---------- Data section ----------

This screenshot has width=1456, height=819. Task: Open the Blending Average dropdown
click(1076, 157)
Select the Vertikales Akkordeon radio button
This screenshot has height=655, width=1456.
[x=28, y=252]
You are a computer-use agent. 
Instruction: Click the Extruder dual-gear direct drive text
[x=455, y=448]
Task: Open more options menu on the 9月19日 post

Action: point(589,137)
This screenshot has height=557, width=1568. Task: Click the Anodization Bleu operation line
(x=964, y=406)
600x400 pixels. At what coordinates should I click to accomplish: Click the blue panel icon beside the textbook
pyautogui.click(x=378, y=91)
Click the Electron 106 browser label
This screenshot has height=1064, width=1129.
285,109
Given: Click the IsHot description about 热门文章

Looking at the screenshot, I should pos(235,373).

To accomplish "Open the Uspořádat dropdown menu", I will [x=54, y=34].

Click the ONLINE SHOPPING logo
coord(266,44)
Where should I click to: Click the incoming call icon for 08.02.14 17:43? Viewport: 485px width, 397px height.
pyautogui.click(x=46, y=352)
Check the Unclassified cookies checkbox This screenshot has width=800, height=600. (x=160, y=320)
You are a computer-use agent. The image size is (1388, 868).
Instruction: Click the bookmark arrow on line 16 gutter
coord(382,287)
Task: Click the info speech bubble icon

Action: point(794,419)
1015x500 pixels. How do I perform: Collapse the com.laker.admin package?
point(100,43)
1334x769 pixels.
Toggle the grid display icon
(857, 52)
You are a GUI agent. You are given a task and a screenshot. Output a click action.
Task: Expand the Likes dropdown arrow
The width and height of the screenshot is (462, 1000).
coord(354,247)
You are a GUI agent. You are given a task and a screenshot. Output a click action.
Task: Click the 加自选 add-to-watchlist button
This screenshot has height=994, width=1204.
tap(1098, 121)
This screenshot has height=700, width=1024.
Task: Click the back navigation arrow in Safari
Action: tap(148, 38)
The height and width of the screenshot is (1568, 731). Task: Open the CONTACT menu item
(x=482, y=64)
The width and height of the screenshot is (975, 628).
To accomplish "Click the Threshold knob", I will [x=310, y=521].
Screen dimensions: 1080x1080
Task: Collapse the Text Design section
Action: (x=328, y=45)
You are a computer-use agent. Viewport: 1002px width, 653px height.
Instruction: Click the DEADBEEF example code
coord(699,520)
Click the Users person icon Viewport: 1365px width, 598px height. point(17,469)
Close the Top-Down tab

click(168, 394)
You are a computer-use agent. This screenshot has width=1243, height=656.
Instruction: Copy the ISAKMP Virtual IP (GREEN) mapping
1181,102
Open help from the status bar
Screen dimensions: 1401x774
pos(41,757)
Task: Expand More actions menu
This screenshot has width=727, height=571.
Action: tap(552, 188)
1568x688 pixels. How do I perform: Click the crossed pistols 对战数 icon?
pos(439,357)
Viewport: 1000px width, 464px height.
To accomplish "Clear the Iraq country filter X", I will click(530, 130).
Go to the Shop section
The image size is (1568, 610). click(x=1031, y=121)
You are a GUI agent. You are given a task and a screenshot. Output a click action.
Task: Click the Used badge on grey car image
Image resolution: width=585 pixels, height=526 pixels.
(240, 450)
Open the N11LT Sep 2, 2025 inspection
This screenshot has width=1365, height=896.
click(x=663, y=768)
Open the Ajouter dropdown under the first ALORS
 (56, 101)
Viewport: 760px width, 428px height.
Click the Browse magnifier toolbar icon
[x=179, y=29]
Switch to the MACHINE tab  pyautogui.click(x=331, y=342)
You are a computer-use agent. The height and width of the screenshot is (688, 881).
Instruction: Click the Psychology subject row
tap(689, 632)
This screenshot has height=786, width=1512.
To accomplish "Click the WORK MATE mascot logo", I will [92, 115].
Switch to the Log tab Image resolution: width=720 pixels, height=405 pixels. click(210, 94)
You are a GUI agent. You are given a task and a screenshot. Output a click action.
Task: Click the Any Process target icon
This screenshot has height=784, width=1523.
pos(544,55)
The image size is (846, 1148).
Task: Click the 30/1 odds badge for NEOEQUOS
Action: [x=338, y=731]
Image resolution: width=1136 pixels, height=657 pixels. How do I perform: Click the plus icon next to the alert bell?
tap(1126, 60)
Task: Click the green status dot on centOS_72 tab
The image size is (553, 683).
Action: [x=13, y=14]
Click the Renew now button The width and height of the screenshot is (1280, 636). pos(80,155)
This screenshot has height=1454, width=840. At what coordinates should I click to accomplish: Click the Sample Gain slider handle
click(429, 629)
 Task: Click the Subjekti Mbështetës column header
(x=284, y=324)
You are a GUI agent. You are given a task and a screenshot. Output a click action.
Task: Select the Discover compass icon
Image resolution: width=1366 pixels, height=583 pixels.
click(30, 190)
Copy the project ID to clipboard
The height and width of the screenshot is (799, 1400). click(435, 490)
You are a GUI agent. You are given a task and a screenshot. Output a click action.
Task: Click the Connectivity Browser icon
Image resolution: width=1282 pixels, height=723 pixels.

----------

#### Task to carry out:
Report only a number, the count of lines in the listing that contain the word "status".

#### Task response:
2